How to unit test the mapper and reducer transformations that make up a Pentaho MapReduce job. Unit testing mapper and reducer code before it runs on a cluster can generate significant development time savings. Using the PDI development environment to debug and performance test mapper and reducer code is more productive than poring over Hadoop logs! Pentaho recommends that you unit test your Pentaho MapReduce transformations locally before running them on the cluster.
The general technique is to stub the input data to the mapper (or reducer) transformation with a File Input or generated rows of data, then execute the transformation in preview mode to ensure that it is processing correctly. In the steps that follow you will create a stub file. Alternatively, in situations where the key field is not important or the original file contains the key field you may be able to read your original file from Hadoop via a Hadoop File Input step.
In order to follow along with this guide you will need the following:
- Pentaho Data Integration
This guide uses the weblog_parse_mapper.ktr from the Using Pentaho MapReduce to Parse Weblog Data in MapR guide. If you have completed that guide, you should already have this mapper. Otherwise, click on the link above to download it.
In this task you will create a test file that you will use to unit test your transformation.
- In a text editor create a new file in key tab value format like your transformation would receive. For reducer transformations the keys must be in sorted order and should only contain one value per line. Repeat the key on multiple lines for multiple values.
For this guide use:
In this task you will unit test the transformation. The same steps may be used for both mapper and reducer transformations.
- Start PDI on your desktop.

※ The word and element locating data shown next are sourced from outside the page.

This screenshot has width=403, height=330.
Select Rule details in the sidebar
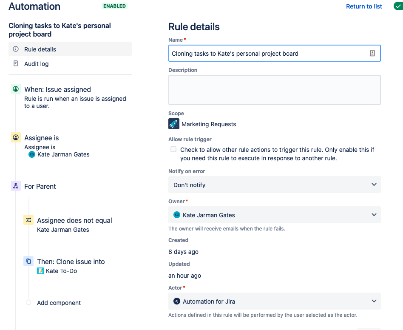click(40, 49)
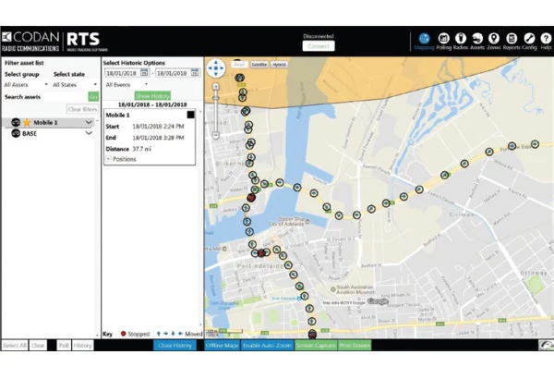Open the All States dropdown
The width and height of the screenshot is (554, 379).
pyautogui.click(x=74, y=84)
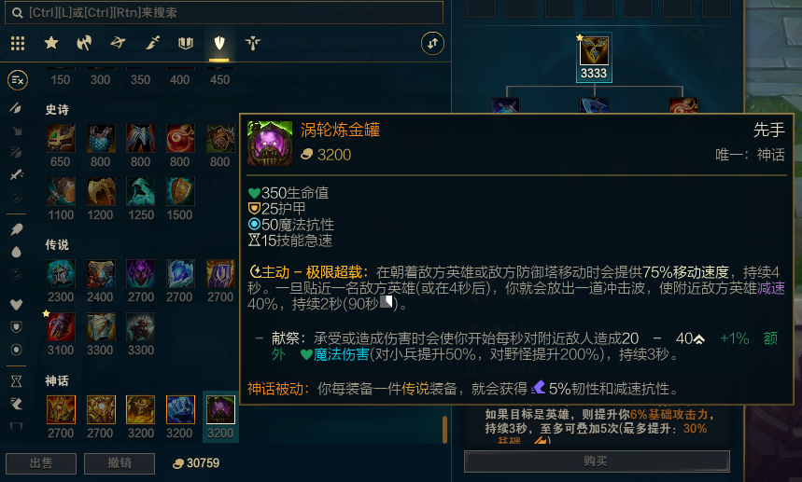Screen dimensions: 802x482
Task: Toggle the magic resist stat filter icon
Action: pos(17,350)
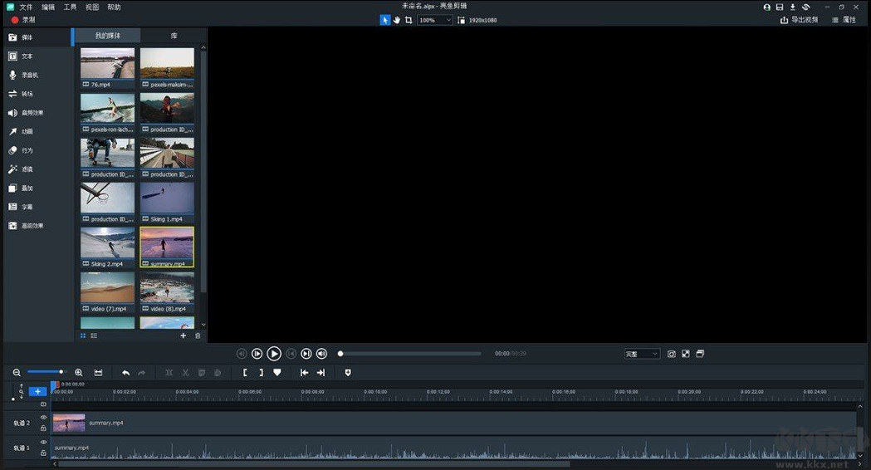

Once it is running choose 'File' -> 'Open', browse to and select the 'weblog_parse_mapper.ktr', then click 'OK'.
- Add a Text File Input Step: You will provide the mapper with an alternate input step, so expand the 'Input' section of the Design palette and drag a 'Text File Input' step onto the job canvas.
NOTE: You could also use a Hadoop File Input step to pull the test file from the Hadoop cluster.
- Connect the Text File Input and Regex Evaluation Steps: Hover the mouse over the 'Text File Input' node and a tooltip will appear. Click on the output connector (the green arrow pointing to the right) and drag a connector arrow to the 'Regex Evaluation' node. Click 'OK' on the warning message. Your canvas should look like this:
- Edit the Text File Input Step: Double-click on the 'Text File Input' node to edit its properties. Enter this information:
- File or directory: Browse to the test file you created earlier.
- Click the Add button.
When you are done your window should look like this:
- Configure the File Content: Switch to the 'Content' tab and enter the following information:
- Separator: Clear and click 'Insert TAB'
- Uncheck 'Header'
- Format: Select 'Mixed'
- Configure the Fields: Switch to the 'Fields' tab and enter the following information:
- Create a field with Name 'key' and Type 'String'
- Create a field with Name 'value' and Type 'String'
- Disable the Map/Reduce Input Hop: Disable the hop between Map/Reduce Input and RegEx Evaluation by clicking on the hop. The hop will turn gray.
- Run the Unit Test: Highlight then right click on the 'User Defined Java Expression' step and select 'Preview'. A 'Transformation debug dialog' will appear, click 'Quick Launch'. The results of the transformation will appear in the 'Examine preview data' window.
Click 'Close' to close the window.
- Disable the Text File Input Hop: Disable the hop between 'Text File Input' and 'Regex Evaluation' by clicking on it. It will turn gray.
- Enable Map/Reduce Input Hop: Enable the hop between 'Map/Reduce Input' and 'Regex Evaluation' by clicking on it. It will turn black.
- Save the Transformation
In this guide you learned how to unit test Pentaho MapReduce Transformations. It is recommended that you unit test your transformations in this way as debugging using Hadoop logs is both complex and time consuming.